Porter is a capable scorer with a quick trigger in critical moments, evident by his five points in under a minute to force overtime against SMU on Feb. 12 and six more in double overtime en route to a win.

Considering the nature of his deal, he can play in 50 games in the regular season for the Cavs while getting time in the G-League with the Cleveland Charge for development. If next season goes like the last, and Darius Garland leads the league in hits to the face, anticipate Porter getting a call up from the Charge for a cameo.

The Cavs may have gotten a steal in Porter, who could contribute right away if called up.

The last roster spots are insurance policies for teams when rotation guys get wounded. It does not hurt the Cavaliers to give Porter one of those spots with the intention of redshirting or using him in case of an emergency. If the Wine and Gold likes what it sees, then a promotion from two-way deal to standard contract would be in order; the same could seemingly happen for second-round pick Emoni Bates, who reportedly could firstly be a two-way player as well. But first, he must pass the test of Summer League in Las Vegas.

On offense, Porter was third on the team in usage percentage (22.8) behind sophomore Jaron Pierre Jr. and senior James Rojas. Another sign of his dependability was his leading the team in minutes per game (33.6) while supplying 13.5 points nightly on 47.8% attempts from the field. As a senior, 30.6% of his tries were hoisted behind the arc, and he converted 36.5%.

Porter is elusive with his dribble, creating separation by tricking his matchup into going one way as he maneuvers to the other. He’s also a skilled bait artist who gets defenders in the air. With his proclivity to attack through pick-and-roll and having a reliable jump shot, he should torch drop coverage at the next level. And, while at JUCO, he operated in a different role, as an off-ball threat. He’s touted as a point guard but has combo skills.

In the pro game, the prospect could turn into a more threatening driver playing in a spacier interior.

Despite his short wingspan at 6-foot-4, Porter still contributes on defense. He’s got solid instincts to unsettle the passing lanes, and he harasses opponents on the break and in the halfcourt with chase downs too. Porter is the first player in Wichita State history to lead the squad in rebounds, assists, steals and blocks, as Fedor expressed in his report.

When asked how many positions he can cover on the Draft Deeper Podcast, Porter said he can guard three to four. “Some of those dudes just [are] a little too tall.”

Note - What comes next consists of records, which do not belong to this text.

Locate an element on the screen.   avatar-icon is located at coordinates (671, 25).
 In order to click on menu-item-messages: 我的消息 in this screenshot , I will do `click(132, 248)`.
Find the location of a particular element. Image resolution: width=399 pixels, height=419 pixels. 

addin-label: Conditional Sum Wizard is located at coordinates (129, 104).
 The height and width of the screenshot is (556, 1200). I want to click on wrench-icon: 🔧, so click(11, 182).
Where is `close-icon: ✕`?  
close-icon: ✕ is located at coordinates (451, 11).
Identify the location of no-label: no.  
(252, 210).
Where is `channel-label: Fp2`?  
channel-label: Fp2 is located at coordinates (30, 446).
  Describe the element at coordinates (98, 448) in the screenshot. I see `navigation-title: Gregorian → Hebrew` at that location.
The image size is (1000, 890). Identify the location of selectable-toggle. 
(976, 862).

When ball handlers beat him, Porter doesn’t give up on the play and recovers decently, sometimes creating blocks at the elbow. As a helper, he rejects attempts, too, when challengers least expect it.

Eight other groups lurked around Porter because he is ready for instantaneous benefactions. Fedor reported that the Miami Heat was one of those teams he worked out for. As of today, the reigning Eastern Conference champs are likely the best in the league at developing talent. The Cavs made a savvy pickup and kept Porter away from them.

Next. Player comparisons for Cavaliers’ Emoni Bates. dark

Who says he can’t turn into an approximation of Marcus Smart defensively or a steady game manager on O? It’s now on the Cavs to unlock his potential on both sides.